■ What to do ■
Please give back the lines from the line containing "You are a computer-use" through the end of the listing below, exactly as written and without pictures.

■ Dataset excerpts ■
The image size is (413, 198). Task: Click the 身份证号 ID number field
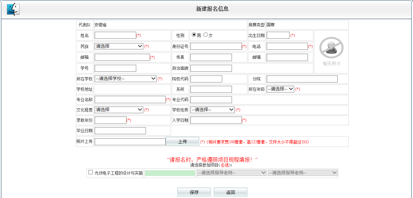(x=216, y=46)
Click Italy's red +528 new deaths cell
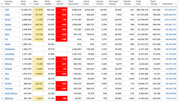 point(62,34)
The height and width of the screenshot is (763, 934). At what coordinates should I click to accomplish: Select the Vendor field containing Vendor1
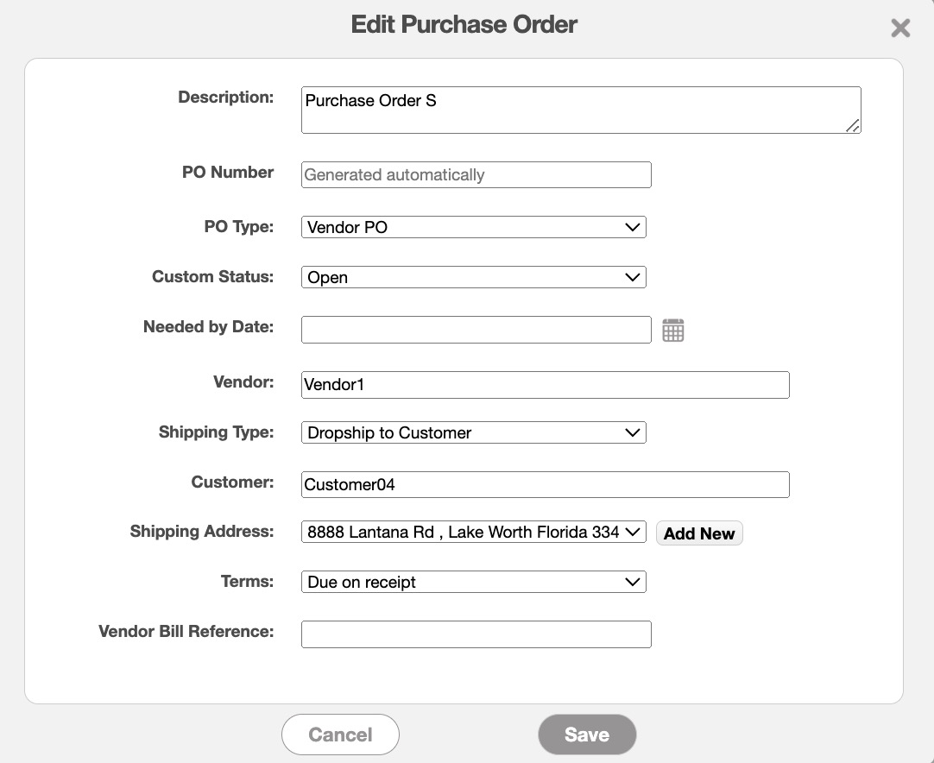click(545, 385)
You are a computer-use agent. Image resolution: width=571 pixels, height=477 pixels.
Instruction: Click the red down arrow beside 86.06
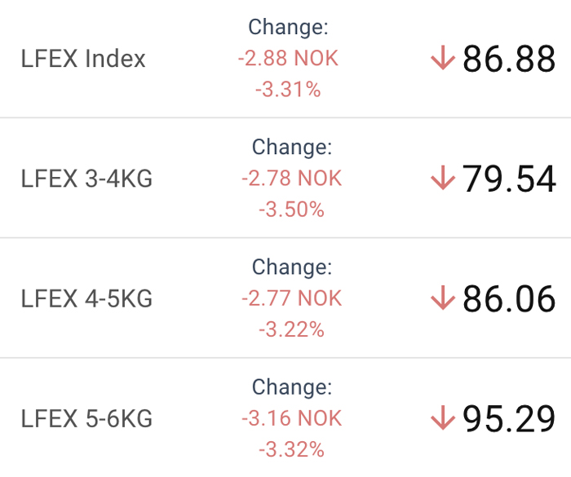pyautogui.click(x=443, y=298)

■ Reply to the task ■
You are a computer-use agent. Image resolution: width=571 pixels, height=477 pixels.
Instruction: Click the red down arrow beside 86.06
pyautogui.click(x=443, y=298)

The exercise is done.